(EXTRACTED TEXT)
The concerns raised by Ms Robertson are as follows:

1) "Despite the deceased passing away just shy of two years ago, there have been inadequate improvements to manage patients with food intolerances and allergies. The Health Board has been working with other organisations in Wales to create an e-learning module and implement the use of red wristbands for food intolerances / allergies, but this has taken far too long. The e-learning training module was uploaded to BCUHB system the day prior to the inquest. It is strongly suspected that this was due to the impending inquest."

2) "The Health Board has not investigated the incident at all. A Medical Examiner Report was prepared following the death in November 2021 highlighting the ingestion of gluten in a coeliac patient. I have raised and continue to raise a number of concerns around the inadequacy of governance and poor investigation processes."

3) "There were other incidences of gluten ingestion at Ysbyty Maelor and Deeside Community Hospital. On at least 4 occasions at Deeside Community Hospital (where Mrs Pearson was initially being treated) there were no Datix reports completed at the time. I was provided with no evidence that additional training, refresher training or induction training deals with when such reports should be made. I cannot be satisfied and reassured that all staff are aware of when to make a Datix report and how to complete this."

4) "In my opinion action should be taken to prevent future deaths and I believe you have the power to take such action."

Carol Shillabeer, BCUHB's CEO, said: “First of all, I would like to apologise to the family of Mrs Pearson and once again offer my sincere condolences for their loss.

"We are determined to make improvements as a result of this case, in order to reduce the likelihood of these failures being repeated.

"We will review the specific concerns raised by the coroner and will respond in due course, detailing the actions we have taken already and further actions we plan to take.”
(End EXTRACTED TEXT)
(GIVEN DATA)
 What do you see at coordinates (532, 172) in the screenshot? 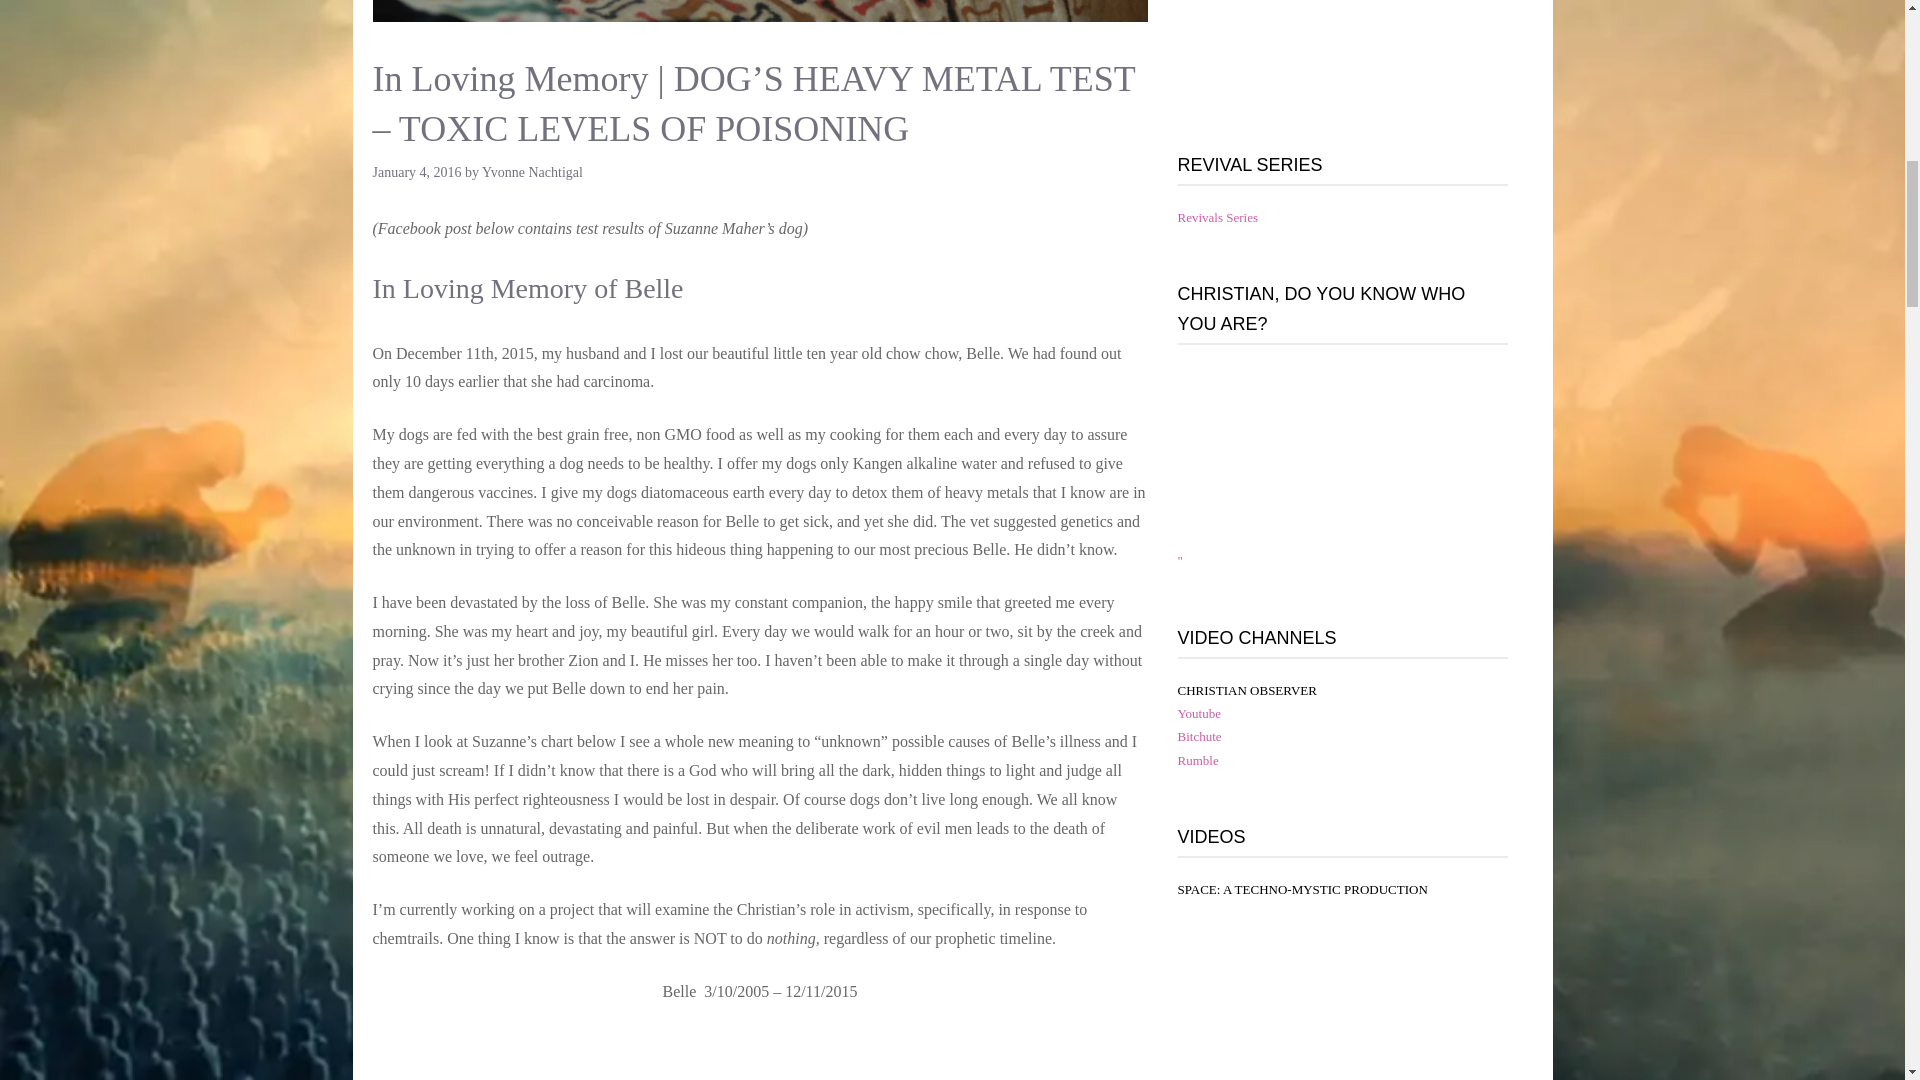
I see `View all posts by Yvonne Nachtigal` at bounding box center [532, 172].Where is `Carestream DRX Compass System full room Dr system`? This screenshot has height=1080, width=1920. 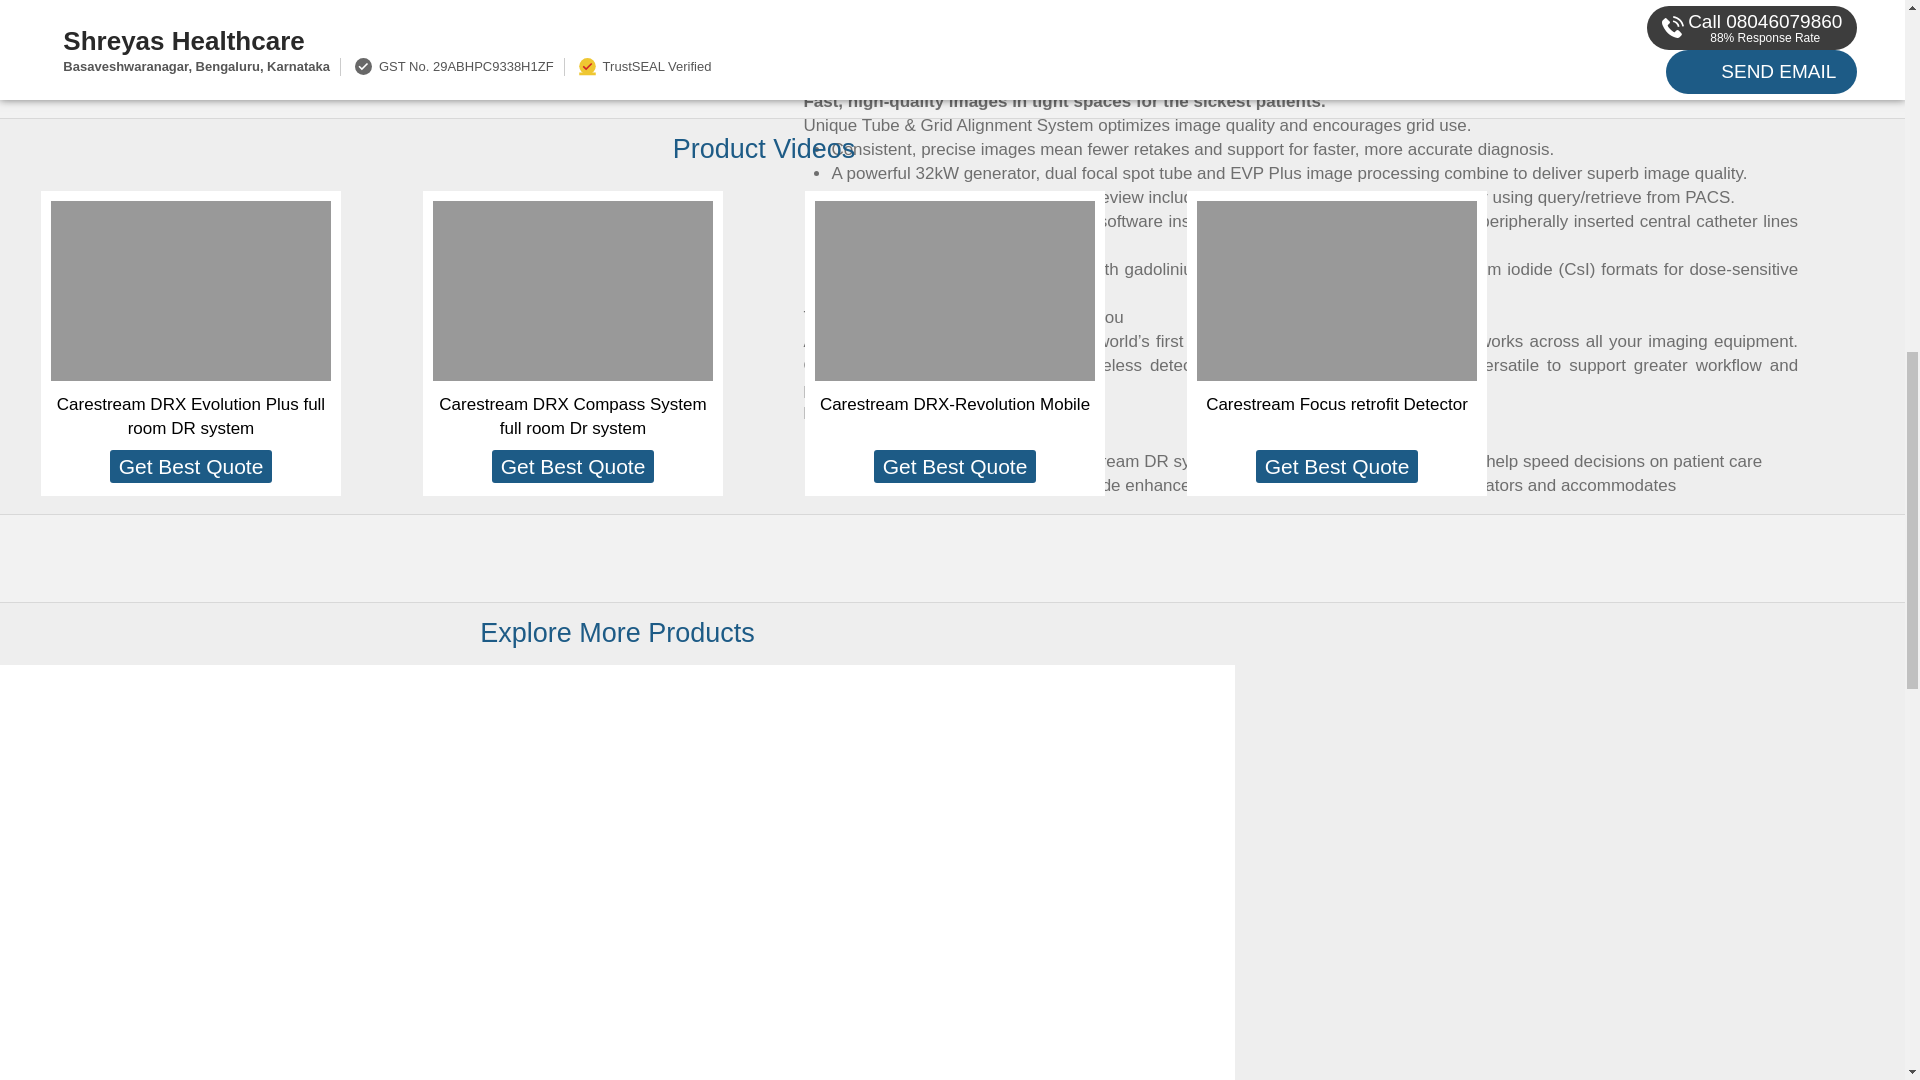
(End GIVEN DATA)
USING THE INFORMATION
1. List every person named in the passage on the coroner's concerns, using the name as it appears.
2. Reproduce part of the passage on the coroner's concerns, starting at the words "Carol Shillabeer, BCUHB's" and ending after the words "failures being repeated.".

PER-TASK ANSWERS
1.
Ms Robertson
Mrs Pearson
Carol Shillabeer

2.
Carol Shillabeer, BCUHB's CEO, said: “First of all, I would like to apologise to the family of Mrs Pearson and once again offer my sincere condolences for their loss.

"We are determined to make improvements as a result of this case, in order to reduce the likelihood of these failures being repeated.